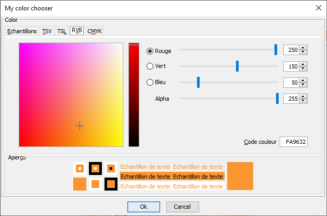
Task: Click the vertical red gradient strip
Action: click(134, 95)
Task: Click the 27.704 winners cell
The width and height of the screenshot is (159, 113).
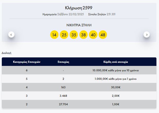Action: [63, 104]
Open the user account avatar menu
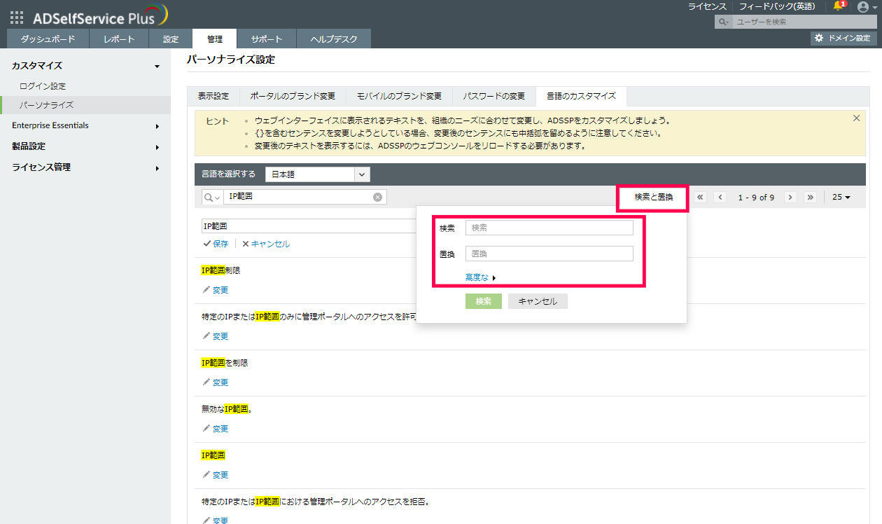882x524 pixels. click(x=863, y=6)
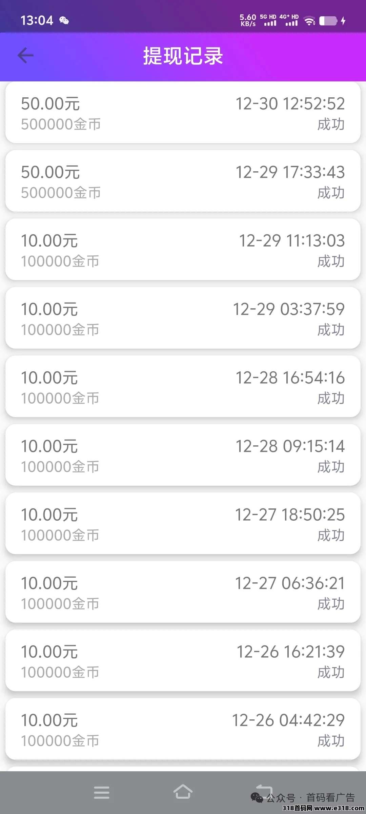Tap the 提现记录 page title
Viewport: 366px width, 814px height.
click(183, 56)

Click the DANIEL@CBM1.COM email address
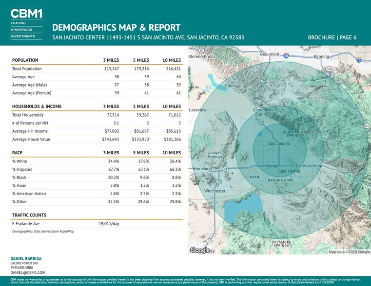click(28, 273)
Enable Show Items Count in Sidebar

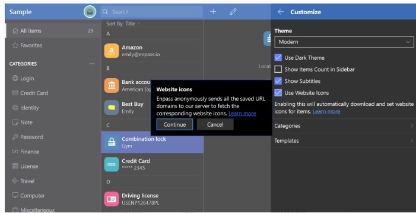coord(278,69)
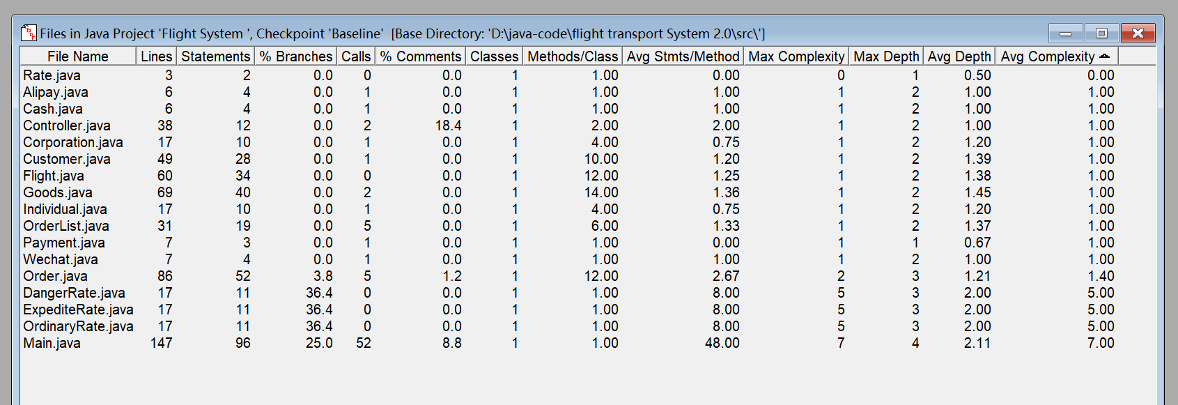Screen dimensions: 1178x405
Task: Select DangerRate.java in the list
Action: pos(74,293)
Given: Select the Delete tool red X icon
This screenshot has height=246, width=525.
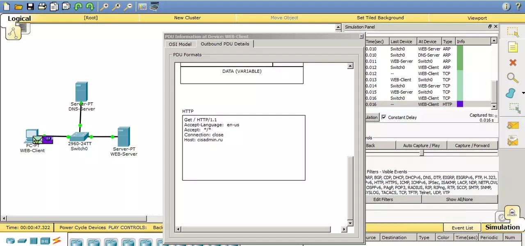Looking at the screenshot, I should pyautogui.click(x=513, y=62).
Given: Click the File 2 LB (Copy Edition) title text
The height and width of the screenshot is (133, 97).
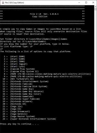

==

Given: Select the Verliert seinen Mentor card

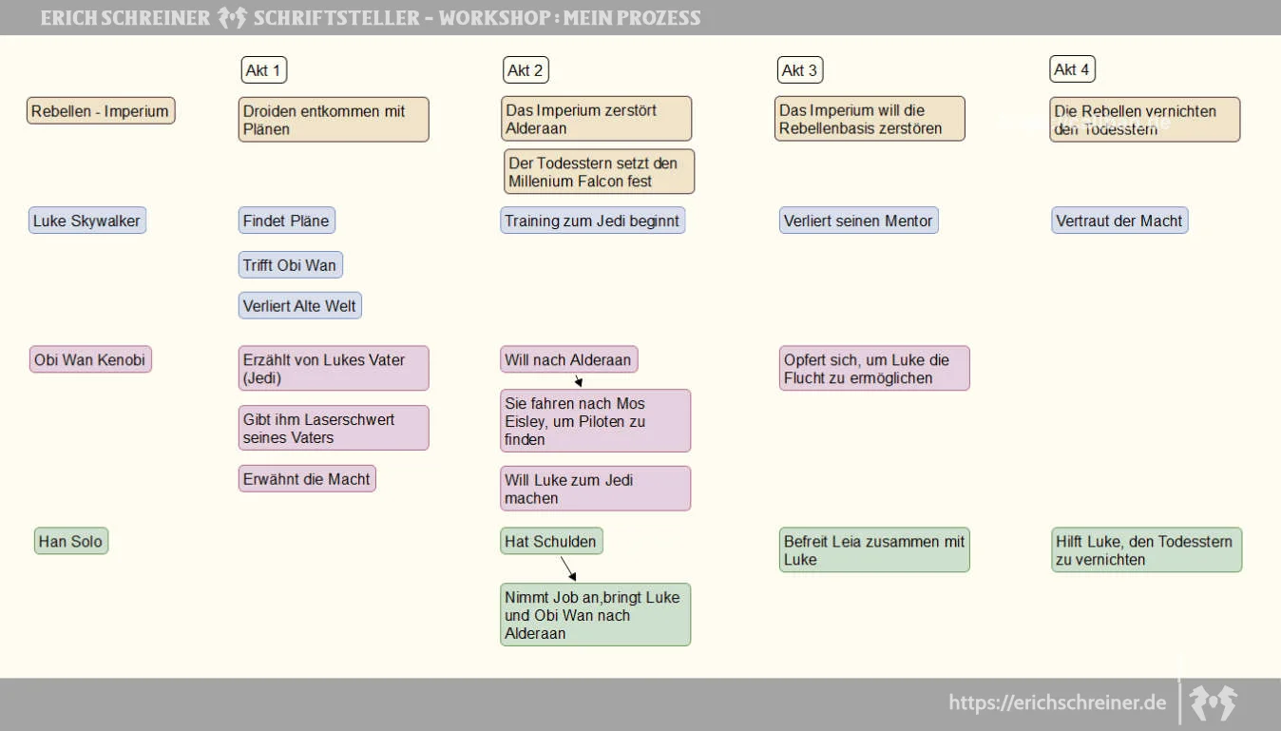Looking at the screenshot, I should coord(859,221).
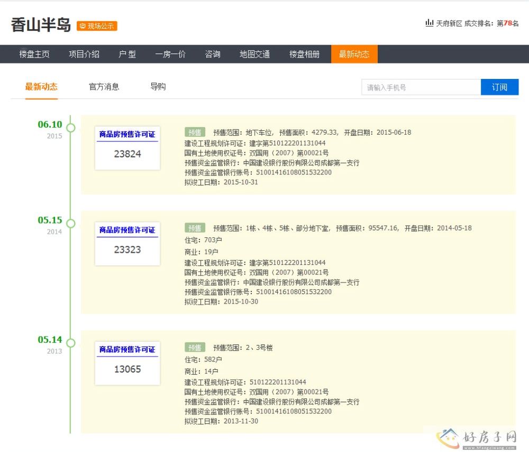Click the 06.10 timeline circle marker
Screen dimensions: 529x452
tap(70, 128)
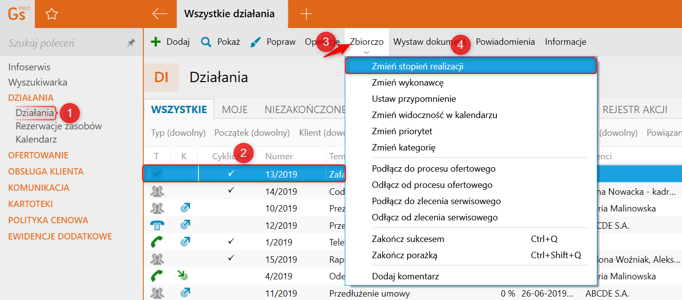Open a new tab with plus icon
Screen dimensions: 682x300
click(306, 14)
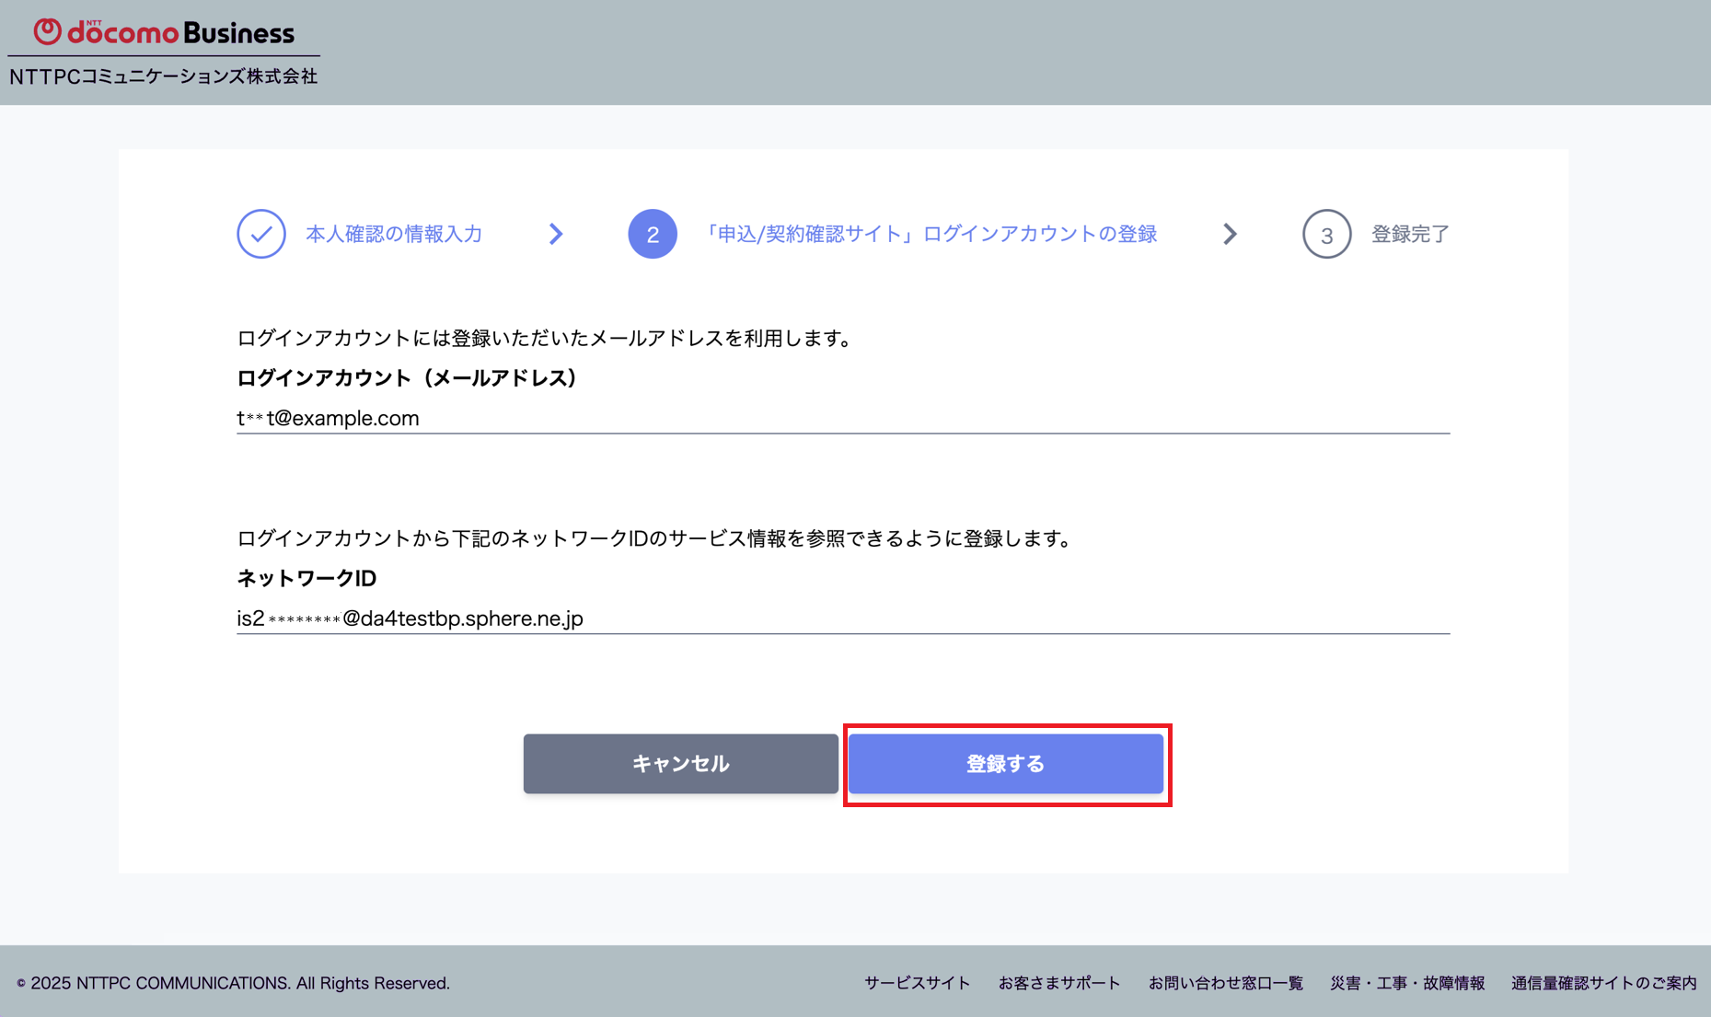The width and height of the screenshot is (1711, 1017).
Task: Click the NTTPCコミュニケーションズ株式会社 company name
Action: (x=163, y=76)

---

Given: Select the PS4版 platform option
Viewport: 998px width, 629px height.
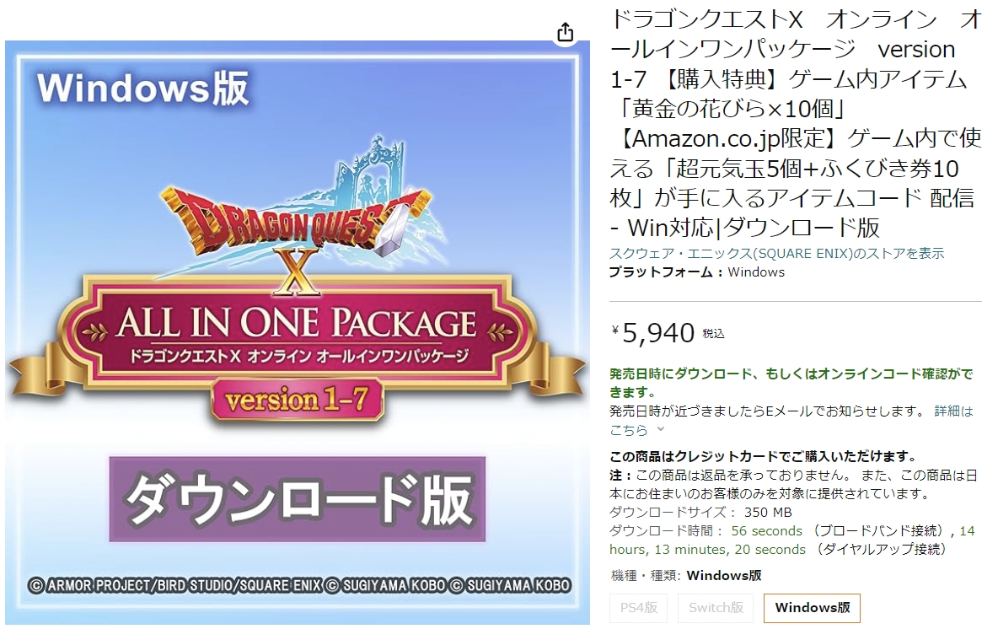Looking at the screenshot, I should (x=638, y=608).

▶ _Assigned task_: Pictures in the entries do not go into the copy. Print only the lines starting at the one containing "Task: Click the 27.704 winners cell" and ending at the one containing "The height and", exactly as they appear.

▶ _Task output_:
Task: Click the 27.704 winners cell
The width and height of the screenshot is (159, 113).
Action: [63, 104]
Open the user account avatar menu
882x524 pixels. click(x=863, y=6)
Tap the 提现记录 page title
Viewport: 366px width, 814px height.
click(183, 56)

Click the DANIEL@CBM1.COM email address
click(28, 273)
Enable Show Items Count in Sidebar

coord(278,69)
Screen dimensions: 1178x405
Task: Select DangerRate.java in the list
Action: pos(74,293)
Given: Select the Delete tool red X icon
This screenshot has height=246, width=525.
Looking at the screenshot, I should pyautogui.click(x=513, y=62).
Given: Click the File 2 LB (Copy Edition) title text
The height and width of the screenshot is (133, 97).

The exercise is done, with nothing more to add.